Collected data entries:
###
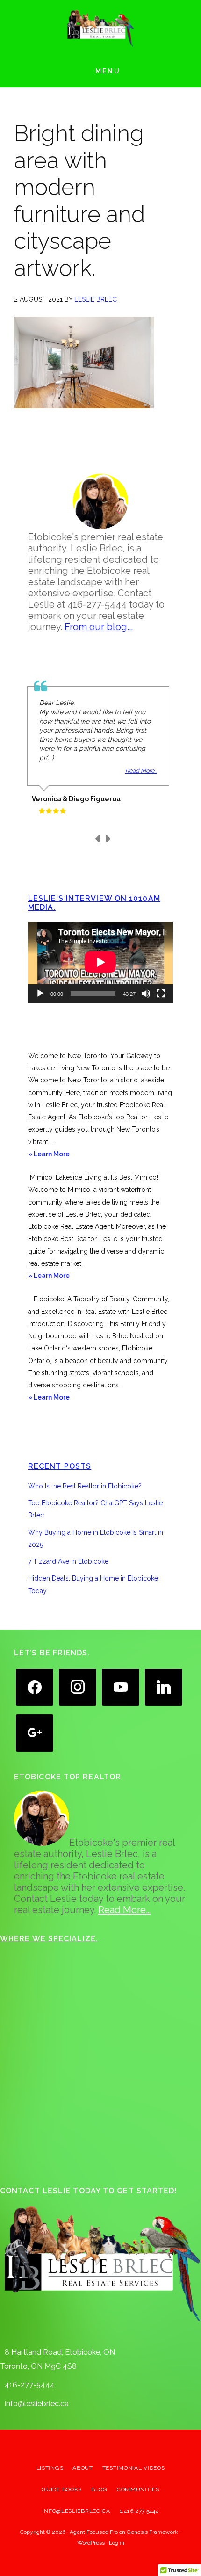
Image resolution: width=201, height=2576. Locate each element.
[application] (100, 962)
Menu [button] (108, 71)
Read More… (124, 1910)
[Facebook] (34, 1686)
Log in (116, 2543)
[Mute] (146, 993)
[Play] (40, 993)
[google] (34, 1732)
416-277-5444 (30, 2384)
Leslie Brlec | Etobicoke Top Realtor (100, 28)
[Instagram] (77, 1686)
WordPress (91, 2543)
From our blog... (99, 626)
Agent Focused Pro (94, 2532)
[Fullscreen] (160, 993)
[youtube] (120, 1686)
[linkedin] (163, 1686)
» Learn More (61, 1155)
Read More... (141, 770)
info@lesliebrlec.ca (37, 2403)
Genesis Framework (152, 2532)
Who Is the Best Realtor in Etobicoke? (85, 1486)
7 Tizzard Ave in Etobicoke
###
## Task brief
Return the full set of lines above word for word and with no pictures.

## Reply
Image resolution: width=201, height=2576. Locate each element.
[application] (100, 962)
Menu [button] (108, 71)
Read More… (124, 1910)
[Facebook] (34, 1686)
Log in (116, 2543)
[Mute] (146, 993)
[Play] (40, 993)
[google] (34, 1732)
416-277-5444 (30, 2384)
Leslie Brlec | Etobicoke Top Realtor (100, 28)
[Instagram] (77, 1686)
WordPress (91, 2543)
From our blog... (99, 626)
Agent Focused Pro (94, 2532)
[Fullscreen] (160, 993)
[youtube] (120, 1686)
[linkedin] (163, 1686)
» Learn More (61, 1155)
Read More... (141, 770)
info@lesliebrlec.ca (37, 2403)
Genesis Framework (152, 2532)
Who Is the Best Realtor in Etobicoke? (85, 1486)
7 Tizzard Ave in Etobicoke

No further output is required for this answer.